■ What needs to be done ■
Only the lines from the one containing "Viewport: 1316px width, 924px height." through the end of the listing are to be repeated, exactly and without pictures.
════════════════
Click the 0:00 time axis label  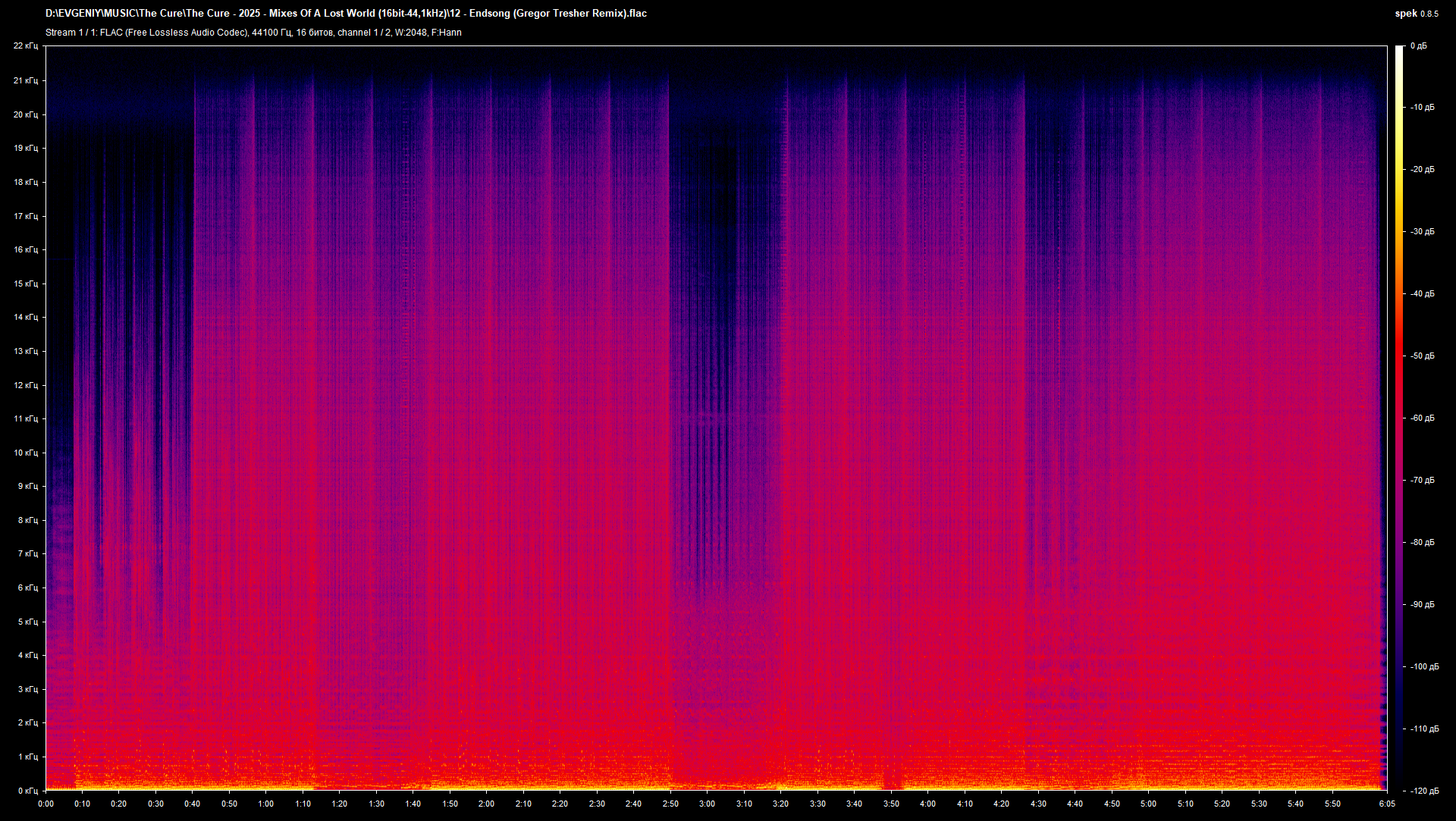point(46,804)
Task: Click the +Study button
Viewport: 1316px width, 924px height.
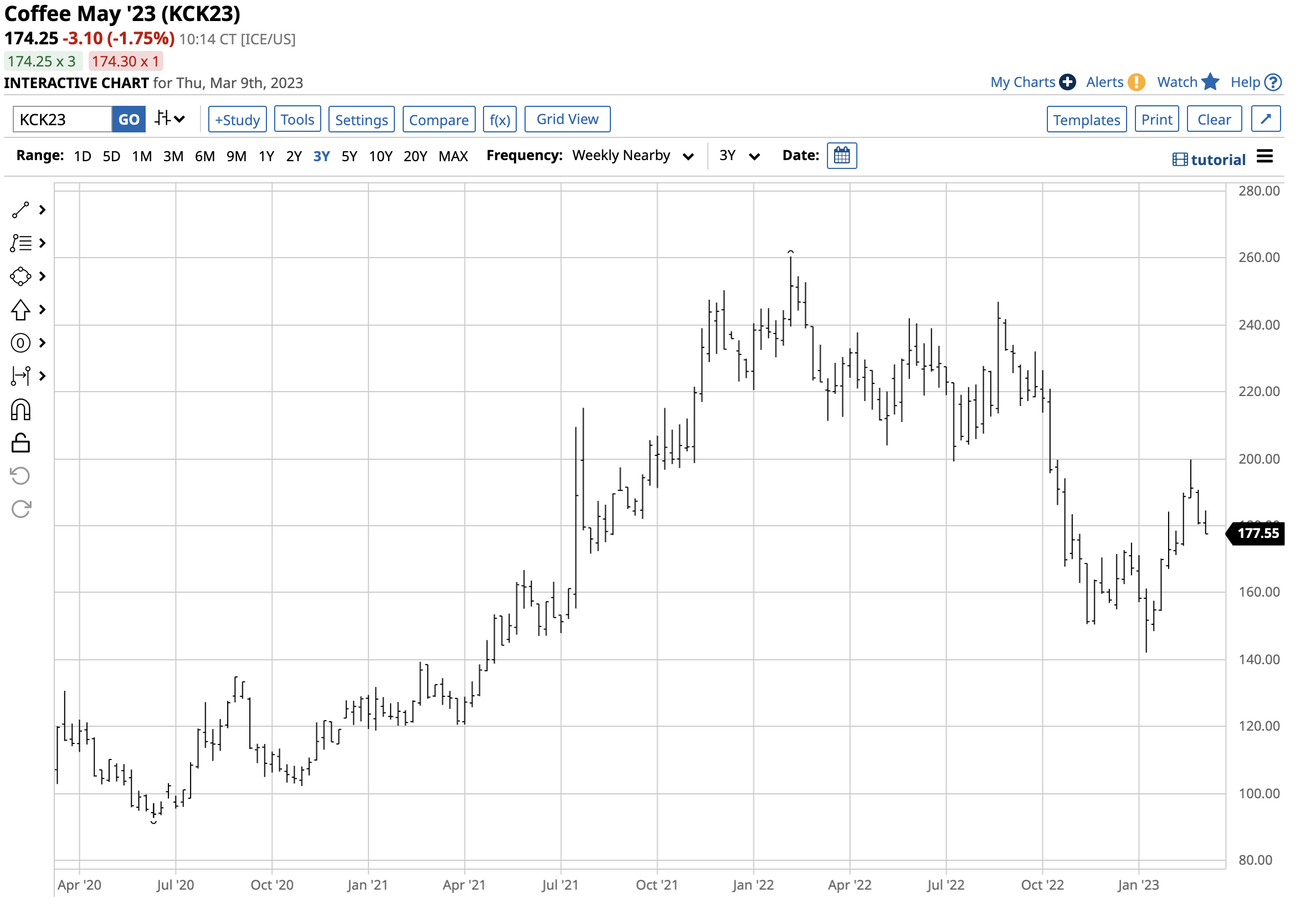Action: coord(237,120)
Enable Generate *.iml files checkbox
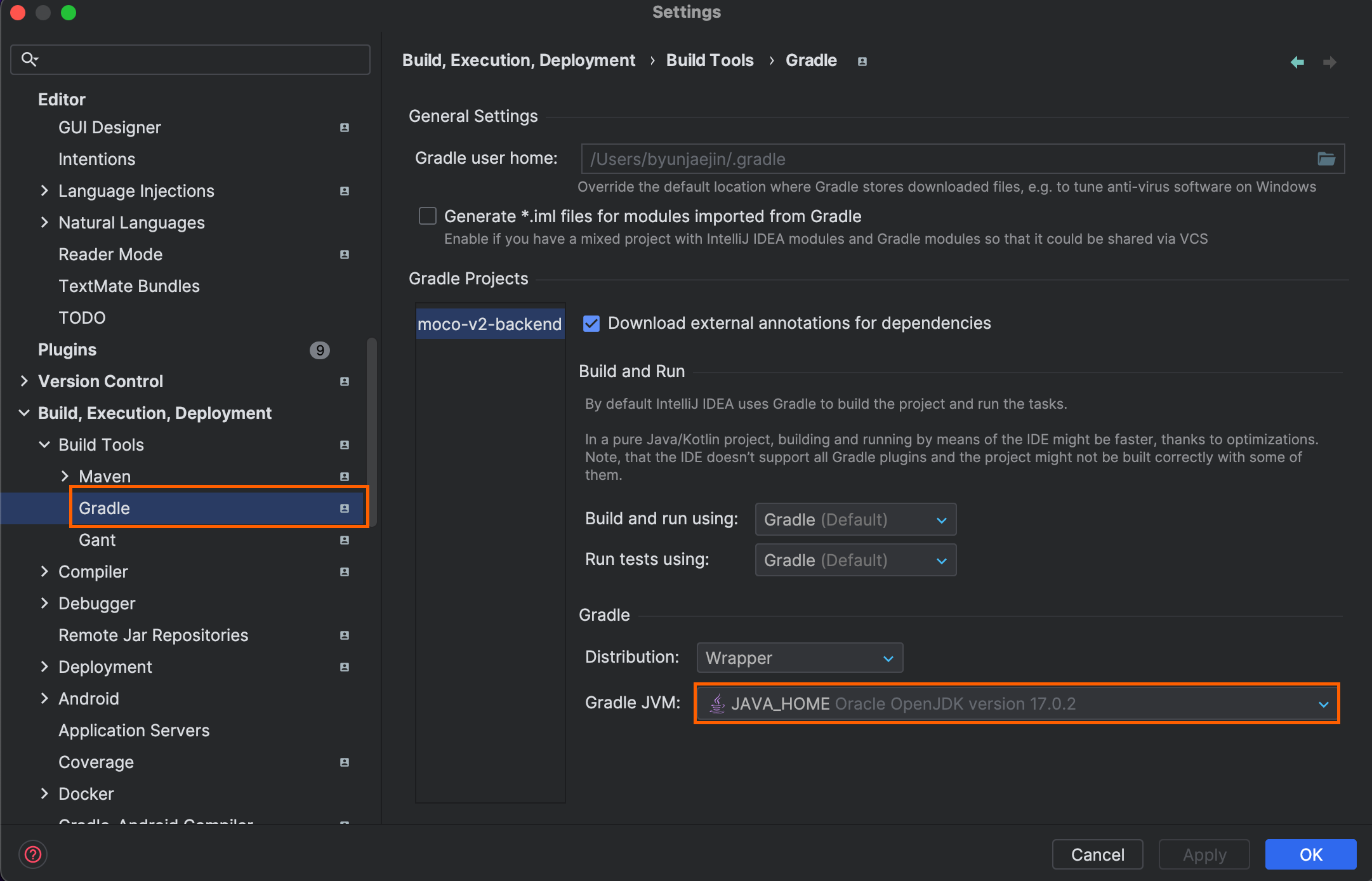The height and width of the screenshot is (881, 1372). 428,216
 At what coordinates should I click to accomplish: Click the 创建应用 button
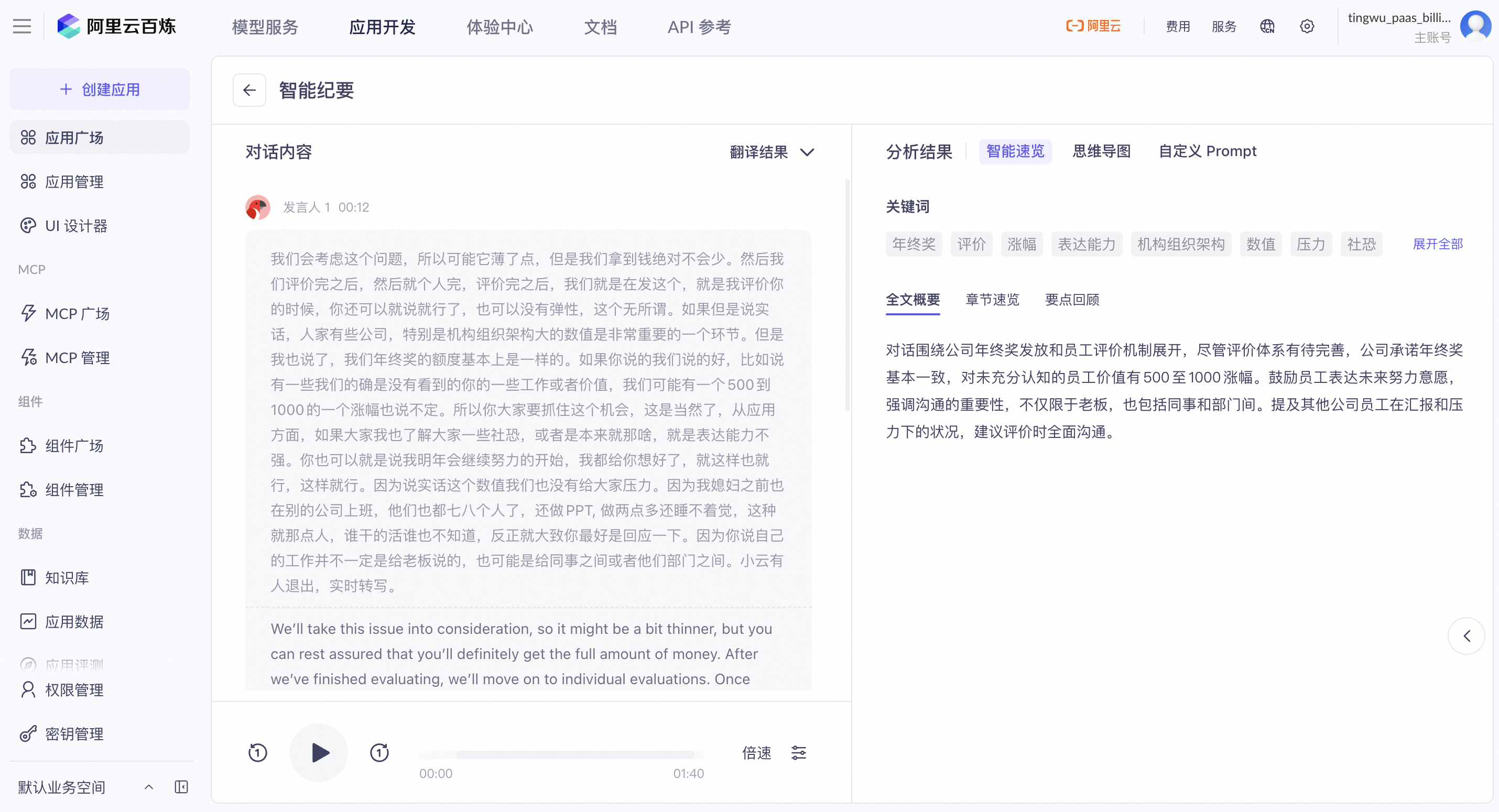click(x=100, y=90)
════════════════
■ Answer area ■
Viewport: 1316px width, 924px height.
Action: coord(237,120)
Enable Generate *.iml files checkbox
The height and width of the screenshot is (881, 1372). 428,216
 At what coordinates should I click to accomplish: Click the 创建应用 button
click(x=100, y=90)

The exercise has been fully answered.